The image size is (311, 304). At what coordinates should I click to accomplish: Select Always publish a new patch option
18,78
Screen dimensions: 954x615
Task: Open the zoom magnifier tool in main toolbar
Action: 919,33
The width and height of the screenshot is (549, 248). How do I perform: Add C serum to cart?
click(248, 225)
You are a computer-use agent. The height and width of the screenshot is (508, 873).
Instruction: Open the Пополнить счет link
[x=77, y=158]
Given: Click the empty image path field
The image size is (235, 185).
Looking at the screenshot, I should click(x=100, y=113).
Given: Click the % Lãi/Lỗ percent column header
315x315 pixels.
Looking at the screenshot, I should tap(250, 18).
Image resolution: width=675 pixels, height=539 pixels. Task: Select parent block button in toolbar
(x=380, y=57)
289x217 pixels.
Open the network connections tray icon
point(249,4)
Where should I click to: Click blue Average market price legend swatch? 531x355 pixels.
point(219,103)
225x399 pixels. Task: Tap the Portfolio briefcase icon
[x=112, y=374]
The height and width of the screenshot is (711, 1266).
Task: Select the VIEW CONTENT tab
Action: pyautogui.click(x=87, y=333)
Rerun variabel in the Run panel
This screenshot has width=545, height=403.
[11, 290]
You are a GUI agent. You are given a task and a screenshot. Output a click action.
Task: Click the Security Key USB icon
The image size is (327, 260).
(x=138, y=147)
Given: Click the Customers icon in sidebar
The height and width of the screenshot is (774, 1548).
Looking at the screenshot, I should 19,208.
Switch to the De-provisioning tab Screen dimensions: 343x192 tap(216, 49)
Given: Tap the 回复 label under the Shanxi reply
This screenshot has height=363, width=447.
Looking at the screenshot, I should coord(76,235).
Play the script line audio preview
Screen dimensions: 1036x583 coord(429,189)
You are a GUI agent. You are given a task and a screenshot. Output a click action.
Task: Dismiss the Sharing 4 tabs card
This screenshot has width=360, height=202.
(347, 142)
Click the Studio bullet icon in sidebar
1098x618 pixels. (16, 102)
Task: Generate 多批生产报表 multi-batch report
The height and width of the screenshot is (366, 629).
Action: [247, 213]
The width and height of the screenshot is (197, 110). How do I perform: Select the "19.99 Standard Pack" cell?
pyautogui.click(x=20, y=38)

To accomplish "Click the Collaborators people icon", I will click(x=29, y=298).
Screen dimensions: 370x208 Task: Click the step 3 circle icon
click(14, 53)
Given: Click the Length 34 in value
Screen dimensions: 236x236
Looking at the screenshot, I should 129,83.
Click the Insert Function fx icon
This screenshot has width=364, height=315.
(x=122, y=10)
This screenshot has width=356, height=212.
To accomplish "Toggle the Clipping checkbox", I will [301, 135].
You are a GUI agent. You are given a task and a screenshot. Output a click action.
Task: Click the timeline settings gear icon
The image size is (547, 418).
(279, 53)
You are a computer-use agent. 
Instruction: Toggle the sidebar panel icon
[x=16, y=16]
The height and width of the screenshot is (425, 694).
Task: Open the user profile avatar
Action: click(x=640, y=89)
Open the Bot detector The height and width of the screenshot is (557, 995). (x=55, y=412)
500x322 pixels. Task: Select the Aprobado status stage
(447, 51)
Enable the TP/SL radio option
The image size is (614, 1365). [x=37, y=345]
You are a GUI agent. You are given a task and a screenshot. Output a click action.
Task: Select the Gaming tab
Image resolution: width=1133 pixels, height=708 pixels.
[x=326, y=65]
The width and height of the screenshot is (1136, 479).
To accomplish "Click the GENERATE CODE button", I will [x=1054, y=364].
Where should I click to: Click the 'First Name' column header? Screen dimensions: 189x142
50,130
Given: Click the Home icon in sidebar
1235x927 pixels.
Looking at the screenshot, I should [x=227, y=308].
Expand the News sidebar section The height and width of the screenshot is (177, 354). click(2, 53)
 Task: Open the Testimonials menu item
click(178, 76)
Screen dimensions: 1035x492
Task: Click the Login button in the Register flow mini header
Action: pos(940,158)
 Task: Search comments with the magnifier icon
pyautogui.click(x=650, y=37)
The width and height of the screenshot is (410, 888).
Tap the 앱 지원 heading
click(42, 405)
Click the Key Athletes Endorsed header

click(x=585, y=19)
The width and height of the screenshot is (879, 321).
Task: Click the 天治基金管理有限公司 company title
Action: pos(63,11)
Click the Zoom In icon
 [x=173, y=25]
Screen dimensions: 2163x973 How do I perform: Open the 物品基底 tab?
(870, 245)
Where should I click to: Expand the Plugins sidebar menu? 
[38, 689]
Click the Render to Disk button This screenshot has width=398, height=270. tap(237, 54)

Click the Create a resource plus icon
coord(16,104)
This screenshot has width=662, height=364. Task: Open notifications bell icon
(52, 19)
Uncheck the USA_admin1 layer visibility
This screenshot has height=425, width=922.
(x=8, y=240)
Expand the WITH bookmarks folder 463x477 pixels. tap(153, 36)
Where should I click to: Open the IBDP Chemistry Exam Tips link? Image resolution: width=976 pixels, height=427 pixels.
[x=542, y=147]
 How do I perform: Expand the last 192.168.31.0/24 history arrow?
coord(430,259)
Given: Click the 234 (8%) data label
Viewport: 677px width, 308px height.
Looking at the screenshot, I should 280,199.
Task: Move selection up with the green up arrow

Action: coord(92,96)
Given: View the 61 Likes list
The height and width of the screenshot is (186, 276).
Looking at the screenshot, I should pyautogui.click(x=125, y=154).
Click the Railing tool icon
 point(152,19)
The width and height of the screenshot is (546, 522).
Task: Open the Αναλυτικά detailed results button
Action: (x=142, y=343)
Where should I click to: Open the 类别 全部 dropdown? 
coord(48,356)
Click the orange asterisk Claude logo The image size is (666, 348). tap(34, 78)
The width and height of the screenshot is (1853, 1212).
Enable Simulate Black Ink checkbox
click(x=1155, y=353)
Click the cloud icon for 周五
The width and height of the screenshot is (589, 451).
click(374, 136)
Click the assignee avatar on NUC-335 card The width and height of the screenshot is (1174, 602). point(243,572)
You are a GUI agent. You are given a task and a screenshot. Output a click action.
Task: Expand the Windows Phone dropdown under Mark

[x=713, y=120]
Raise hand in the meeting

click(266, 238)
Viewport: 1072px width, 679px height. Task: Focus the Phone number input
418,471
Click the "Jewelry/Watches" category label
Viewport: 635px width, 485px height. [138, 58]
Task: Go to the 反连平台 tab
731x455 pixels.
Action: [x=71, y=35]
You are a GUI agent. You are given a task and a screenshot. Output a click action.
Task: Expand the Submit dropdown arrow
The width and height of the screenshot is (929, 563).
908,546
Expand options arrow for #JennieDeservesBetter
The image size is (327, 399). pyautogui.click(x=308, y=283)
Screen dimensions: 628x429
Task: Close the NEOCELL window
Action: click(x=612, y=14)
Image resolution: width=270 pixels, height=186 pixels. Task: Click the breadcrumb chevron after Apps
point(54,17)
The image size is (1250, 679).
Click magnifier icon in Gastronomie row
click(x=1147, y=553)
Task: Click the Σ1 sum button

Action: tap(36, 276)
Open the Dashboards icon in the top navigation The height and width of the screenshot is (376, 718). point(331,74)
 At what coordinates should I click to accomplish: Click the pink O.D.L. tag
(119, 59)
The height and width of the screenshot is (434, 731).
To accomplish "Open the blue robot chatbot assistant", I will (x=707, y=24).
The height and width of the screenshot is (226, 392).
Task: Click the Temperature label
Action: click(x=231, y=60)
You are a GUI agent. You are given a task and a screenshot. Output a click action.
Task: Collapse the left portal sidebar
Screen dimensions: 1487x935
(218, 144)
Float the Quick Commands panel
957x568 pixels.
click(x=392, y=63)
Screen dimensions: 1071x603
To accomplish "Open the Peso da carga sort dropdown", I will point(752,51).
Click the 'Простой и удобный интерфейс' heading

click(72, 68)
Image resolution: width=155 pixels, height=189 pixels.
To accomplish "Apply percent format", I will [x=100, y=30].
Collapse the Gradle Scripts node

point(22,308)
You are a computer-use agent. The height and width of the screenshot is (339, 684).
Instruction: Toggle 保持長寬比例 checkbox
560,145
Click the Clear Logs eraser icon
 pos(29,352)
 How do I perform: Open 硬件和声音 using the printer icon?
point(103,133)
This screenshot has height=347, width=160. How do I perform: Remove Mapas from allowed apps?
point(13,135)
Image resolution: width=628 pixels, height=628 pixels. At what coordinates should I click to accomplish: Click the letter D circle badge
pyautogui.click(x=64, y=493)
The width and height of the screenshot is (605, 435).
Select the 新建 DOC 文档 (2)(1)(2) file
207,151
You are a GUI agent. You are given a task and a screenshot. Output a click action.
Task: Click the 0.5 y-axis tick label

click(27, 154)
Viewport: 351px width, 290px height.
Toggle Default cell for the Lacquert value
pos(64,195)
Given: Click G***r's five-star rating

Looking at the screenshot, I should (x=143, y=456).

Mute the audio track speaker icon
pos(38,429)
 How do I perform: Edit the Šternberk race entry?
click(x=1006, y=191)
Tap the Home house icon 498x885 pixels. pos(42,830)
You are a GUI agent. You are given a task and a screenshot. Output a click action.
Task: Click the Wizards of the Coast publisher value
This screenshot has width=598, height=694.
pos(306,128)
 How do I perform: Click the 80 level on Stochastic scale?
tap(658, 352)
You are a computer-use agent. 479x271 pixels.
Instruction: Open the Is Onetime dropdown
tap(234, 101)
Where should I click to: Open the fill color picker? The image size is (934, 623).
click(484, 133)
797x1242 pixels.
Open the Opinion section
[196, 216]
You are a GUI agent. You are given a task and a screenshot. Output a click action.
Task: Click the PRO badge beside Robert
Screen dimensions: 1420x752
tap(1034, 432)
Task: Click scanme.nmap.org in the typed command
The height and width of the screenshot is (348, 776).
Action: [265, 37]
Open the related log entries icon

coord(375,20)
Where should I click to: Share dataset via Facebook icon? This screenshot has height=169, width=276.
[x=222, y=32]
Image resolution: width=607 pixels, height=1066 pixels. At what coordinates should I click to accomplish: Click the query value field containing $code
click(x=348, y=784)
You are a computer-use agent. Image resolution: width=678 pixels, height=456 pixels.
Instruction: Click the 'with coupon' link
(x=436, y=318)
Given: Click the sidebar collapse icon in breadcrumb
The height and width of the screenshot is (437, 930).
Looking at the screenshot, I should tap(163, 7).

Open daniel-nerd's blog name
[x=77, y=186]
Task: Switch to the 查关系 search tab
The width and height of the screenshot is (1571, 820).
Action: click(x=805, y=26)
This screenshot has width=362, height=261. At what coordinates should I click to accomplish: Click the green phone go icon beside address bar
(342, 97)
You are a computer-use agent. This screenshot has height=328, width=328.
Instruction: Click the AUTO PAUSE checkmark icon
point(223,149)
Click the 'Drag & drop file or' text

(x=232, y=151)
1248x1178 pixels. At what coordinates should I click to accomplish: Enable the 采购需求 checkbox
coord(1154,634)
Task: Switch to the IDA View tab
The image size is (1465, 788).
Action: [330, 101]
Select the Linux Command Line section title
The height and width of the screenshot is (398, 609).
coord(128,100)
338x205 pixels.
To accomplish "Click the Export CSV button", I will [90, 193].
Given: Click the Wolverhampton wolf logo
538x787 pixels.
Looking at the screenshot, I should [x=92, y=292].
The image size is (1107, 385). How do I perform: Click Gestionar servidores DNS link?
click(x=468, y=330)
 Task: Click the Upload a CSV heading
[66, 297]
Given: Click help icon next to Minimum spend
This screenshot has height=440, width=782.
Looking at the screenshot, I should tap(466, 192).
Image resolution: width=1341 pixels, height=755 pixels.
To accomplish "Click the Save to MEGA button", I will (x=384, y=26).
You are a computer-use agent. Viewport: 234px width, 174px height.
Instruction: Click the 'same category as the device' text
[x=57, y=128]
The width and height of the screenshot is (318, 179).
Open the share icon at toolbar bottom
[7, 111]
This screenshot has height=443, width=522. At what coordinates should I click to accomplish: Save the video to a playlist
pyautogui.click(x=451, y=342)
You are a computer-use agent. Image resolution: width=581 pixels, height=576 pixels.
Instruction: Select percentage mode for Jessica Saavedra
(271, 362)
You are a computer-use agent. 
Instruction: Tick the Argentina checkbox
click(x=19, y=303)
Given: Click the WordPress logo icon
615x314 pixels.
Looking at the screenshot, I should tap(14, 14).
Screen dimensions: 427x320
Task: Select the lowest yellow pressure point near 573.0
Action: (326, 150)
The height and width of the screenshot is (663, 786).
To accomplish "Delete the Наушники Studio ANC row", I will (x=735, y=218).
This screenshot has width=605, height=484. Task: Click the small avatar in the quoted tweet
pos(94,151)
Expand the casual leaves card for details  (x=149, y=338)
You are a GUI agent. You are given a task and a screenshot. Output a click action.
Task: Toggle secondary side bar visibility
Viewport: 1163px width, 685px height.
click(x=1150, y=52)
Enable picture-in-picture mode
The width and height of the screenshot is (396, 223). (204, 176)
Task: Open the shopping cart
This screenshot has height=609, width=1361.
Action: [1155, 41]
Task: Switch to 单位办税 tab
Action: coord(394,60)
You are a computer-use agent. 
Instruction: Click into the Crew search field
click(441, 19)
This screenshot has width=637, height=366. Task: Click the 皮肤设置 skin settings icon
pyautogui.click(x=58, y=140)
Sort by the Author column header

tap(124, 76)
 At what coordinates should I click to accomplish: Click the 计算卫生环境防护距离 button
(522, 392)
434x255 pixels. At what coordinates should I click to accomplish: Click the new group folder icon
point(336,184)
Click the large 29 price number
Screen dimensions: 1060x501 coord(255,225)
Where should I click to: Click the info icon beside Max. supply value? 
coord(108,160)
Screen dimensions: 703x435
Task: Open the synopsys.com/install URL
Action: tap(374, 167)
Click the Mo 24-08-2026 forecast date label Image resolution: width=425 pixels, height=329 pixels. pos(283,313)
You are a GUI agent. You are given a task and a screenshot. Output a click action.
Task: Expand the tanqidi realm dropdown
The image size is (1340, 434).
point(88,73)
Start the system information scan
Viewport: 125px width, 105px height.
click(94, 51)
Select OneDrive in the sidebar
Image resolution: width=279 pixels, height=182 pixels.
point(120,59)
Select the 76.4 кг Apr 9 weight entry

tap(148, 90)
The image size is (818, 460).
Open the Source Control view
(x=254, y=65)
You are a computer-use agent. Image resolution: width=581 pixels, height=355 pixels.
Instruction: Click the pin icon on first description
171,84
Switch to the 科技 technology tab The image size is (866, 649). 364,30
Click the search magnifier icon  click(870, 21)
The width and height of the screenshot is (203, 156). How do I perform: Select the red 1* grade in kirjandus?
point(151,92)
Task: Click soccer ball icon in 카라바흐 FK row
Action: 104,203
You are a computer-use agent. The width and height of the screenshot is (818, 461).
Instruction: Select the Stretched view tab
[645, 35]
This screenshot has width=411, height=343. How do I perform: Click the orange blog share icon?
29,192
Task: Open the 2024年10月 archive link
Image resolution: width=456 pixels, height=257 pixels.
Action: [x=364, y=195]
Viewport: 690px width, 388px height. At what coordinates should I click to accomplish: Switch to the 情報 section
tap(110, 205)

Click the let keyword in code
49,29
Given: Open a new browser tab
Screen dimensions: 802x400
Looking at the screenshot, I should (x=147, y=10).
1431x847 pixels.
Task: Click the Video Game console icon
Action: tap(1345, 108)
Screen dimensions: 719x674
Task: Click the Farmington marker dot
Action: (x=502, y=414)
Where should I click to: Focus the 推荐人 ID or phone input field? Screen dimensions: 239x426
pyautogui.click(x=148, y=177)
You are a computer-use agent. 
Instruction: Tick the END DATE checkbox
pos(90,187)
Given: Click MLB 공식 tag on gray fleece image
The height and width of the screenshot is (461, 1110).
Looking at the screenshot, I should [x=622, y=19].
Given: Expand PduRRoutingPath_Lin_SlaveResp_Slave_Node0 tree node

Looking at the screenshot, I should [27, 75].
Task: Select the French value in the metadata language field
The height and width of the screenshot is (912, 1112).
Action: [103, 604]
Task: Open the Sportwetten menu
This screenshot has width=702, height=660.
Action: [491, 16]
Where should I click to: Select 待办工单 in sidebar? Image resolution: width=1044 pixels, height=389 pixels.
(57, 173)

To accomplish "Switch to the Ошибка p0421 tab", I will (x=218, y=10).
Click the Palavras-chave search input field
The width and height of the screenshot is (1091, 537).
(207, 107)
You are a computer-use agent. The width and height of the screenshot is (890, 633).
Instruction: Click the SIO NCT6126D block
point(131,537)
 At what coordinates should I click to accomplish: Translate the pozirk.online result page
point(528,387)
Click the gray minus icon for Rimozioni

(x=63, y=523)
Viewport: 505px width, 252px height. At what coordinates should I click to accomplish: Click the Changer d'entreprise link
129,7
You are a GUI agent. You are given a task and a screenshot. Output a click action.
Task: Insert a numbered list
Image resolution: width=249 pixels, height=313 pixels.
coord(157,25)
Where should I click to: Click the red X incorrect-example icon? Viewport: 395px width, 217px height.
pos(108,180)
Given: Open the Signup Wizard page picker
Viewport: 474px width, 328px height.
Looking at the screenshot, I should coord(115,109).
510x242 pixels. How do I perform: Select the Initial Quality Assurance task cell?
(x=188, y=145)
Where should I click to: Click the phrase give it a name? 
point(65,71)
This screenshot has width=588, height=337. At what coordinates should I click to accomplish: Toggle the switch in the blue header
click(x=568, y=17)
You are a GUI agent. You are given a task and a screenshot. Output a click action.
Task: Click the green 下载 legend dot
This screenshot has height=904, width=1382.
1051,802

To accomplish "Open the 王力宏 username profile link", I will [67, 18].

• [What is expected] Swap "header" for "heading" in the lines from the line with "is (508, 873)." to the line with "point(249,4)", leaving everything else as it is, and give only those lines.

• [Output]
You are a computer-use agent. The height and width of the screenshot is (508, 873).
Instruction: Open the Пополнить счет link
[x=77, y=158]
Given: Click the empty image path field
The image size is (235, 185).
Looking at the screenshot, I should click(x=100, y=113).
Given: Click the % Lãi/Lỗ percent column heading
315x315 pixels.
Looking at the screenshot, I should tap(250, 18).
Image resolution: width=675 pixels, height=539 pixels. Task: Select parent block button in toolbar
(x=380, y=57)
289x217 pixels.
Open the network connections tray icon
point(249,4)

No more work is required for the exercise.